We could have something like
pip install spyder-plugin-conda
pip install spyder-plugin-x
pip install spyder-plugin-y
and spyder should be able to autodiscover this plugins and allow for
enabling or disabling them (dialog...)
Spyder plugins should be able to run by themselves (but depend on other
modules inside spyderlib or even by separating modules from spyder that
deal with this, the 'six' example...)
We could even have something like spyder-qtwidgets or whatever and have
a set of widgets defined in there.
I am also aware there are few developers/contributors right now and this
seems like a daunting move, but in the long run I think it would pay off
tremendously as plugins can be maintained by their own developers,
without having the core of spyder contributors worry about this, except
for having a clear and hopefully not so volatile plugin-api.
Cheers
On Wednesday, December 11, 2013 8:39:43 PM UTC+1, anatoly techtonik wrote:
I am not a favor of mimicking other approaches. Spyder is a
scientific IDE, so
there should some research first. Usability research that will make
it better than
others.
About updates sites of ImageJ. I really doubt it is secure. Without
https://,
certificates and checksums the update process can easily be hacked
to install
altered plugins into your source code tree to steal you next
scientific discovery. =)
Guys from distutils made a great effort to protect the communication
channel
between user system and PyPI in last year. They didn't have other
choice. It is
now complicated and may not be reliable, because some issues are hard to
check. I don't want to mess with that stuff in Spyder. So, no
third-party update
sites, but..
To simplify things, there can be registry, *but.. it is step 2*
(year 2015+). The
registry of approved (signed?) hash#size values comes shipped with
Spyder.
hash#size lookup is made against plugin repository/wiki page, to
fund a link that
matches hash#size. Even if download site gives you malicious
package, if the
hash#size won't match, it will be ignored. Today it is possible to
craft files that
match given md5 hash for sure, but I'd like to know if sha1+filesize
limitation
makes it practically impossible? Anyway, this is a plan for distant
future.
*Step 1*.
In closest perspective, the plugin discovery should be done by
lookup from
certain known locations + paths in Spyder config to reference to unknown
paths (I like using things from repository checkouts). Config can
also be used
to quickly enable/disable plugins. I'd like to avoid installation,
unpacking and
safety checking. If `pip` can do this securely - I'd fully trust it.

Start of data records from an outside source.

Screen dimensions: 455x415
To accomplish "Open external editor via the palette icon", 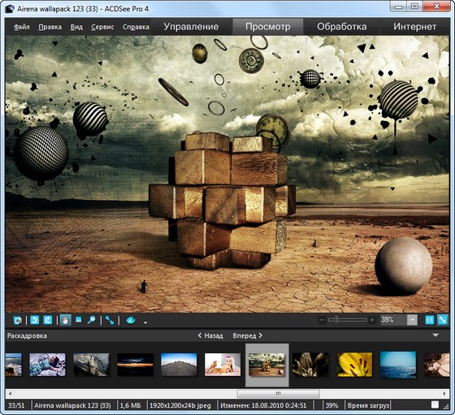I will pyautogui.click(x=131, y=320).
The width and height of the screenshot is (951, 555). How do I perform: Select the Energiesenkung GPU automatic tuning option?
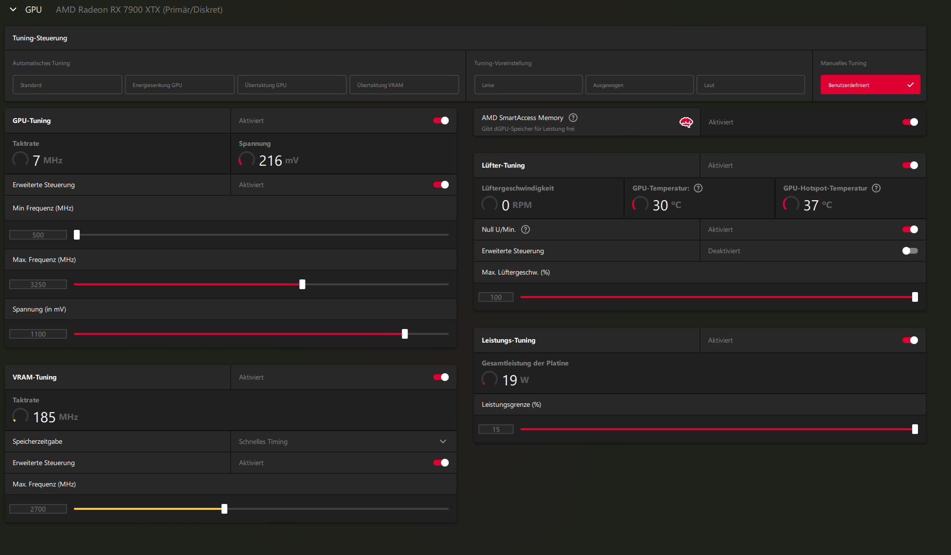[x=180, y=85]
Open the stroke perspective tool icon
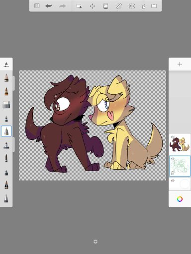Screen dimensions: 191x254 pos(144,6)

I am against Python-wide plugin installation. Plugins have nothing
to do with
Python installations - I may run multiple Spyder versions (flavors)
with the
same interpreter and I don't want plugins to popup from nowhere and
crash
IDE due to incompatible API.
So, let's concentrate on lookup order first, then on config with
custom paths,
then think about everything else. `installation` will be dialog with
optional
autodiscovery, but with obligatory manual way to add plugin by
specifying a
path to it.
Going with Bitbucket /contrib/ or /plugins/ IMHO is a good way for
the starter
of third-party plugins and work on decoupled API.